Atingiram a base do rochedo e escalaram a encosta alcantilada na direcção das chamas que tremelicavam a um canto. Tomás percebeu que a pedra era uma espécie de mármore cristalizado, coberto por líquenes vermelhos. Tudo ali era natural, primitivo, com excepção de uma placa com letras esculpidas na pedra, pareceu-lhe que em sânscrito.
Nadezhda chamou Khamagan em voz alta. O nome ecoou pela pequena enseada e ouviram uma voz fraca responder. Deram com o velho xamane envolto em cobertores e deitado numa gruta rasgada na pedra, a fogueira acesa mesmo à entrada. Era um homem de rosto largo e trigueiro, os olhos negros amendoados e os malares salientes, como a face dos mongóis, os cabelos alvos a descaírem do gorro azul como farrapos de palha gasta.

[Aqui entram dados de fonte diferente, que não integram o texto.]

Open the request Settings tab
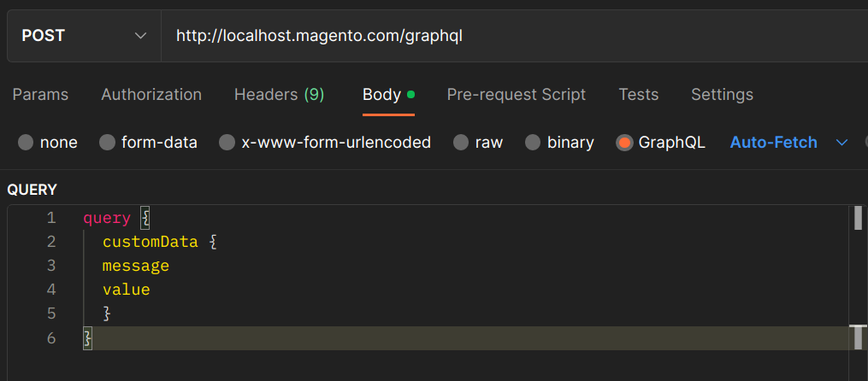This screenshot has height=381, width=868. [722, 95]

Seguiu-se uma conversa em russo entre os recém-chegados e o xamane, com Boris e Filipe a gesticularem imenso, como se essa fosse a única forma de enfatizarem a urgência do que tinham para dizer. Mas Khamagan parecia resistir, nada impressionado com o que lhe era relatado pelos recém-chegados, e Nadezhda interveio. A russa começou a falar calma e pausadamente com o velho xamane.
Khamagan escutou-a em silêncio, absorvendo tudo o que ela lhe dizia; era evidente que a respeitava.

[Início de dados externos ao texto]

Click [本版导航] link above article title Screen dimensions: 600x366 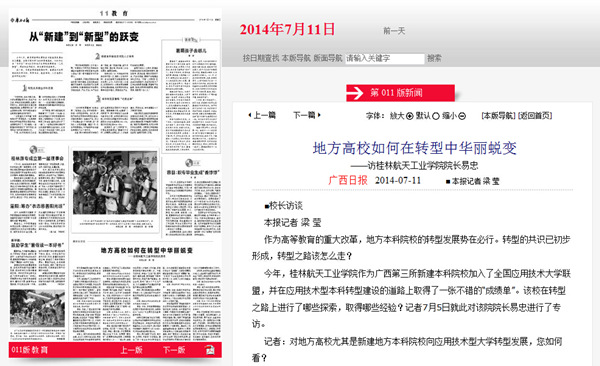499,116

"O que faz ela?", perguntou Tomás num sussurro.
"A Nadia está a explicar-lhe que somos perseguidos por homens que ameaçam o tegsh."
"O que é isso?"
"O tegsh? É um conceito xamane."
"Mas o que significa?"
"Equilíbrio", traduziu Filipe. "Os xamanes veneram o ar, a água e a terra e consideram que é importante manter o equilíbrio no mundo. Segundo eles, o planeta não é um sítio morto, mas cada coisa e cada lugar vibra com a presença viva de espíritos. Tudo tem uma alma, incluindo os animais e as plantas. A ética xamane preconiza o respeito pela natureza e a defesa das coisas naturais e é a essa ética que a Nadia está a apelar."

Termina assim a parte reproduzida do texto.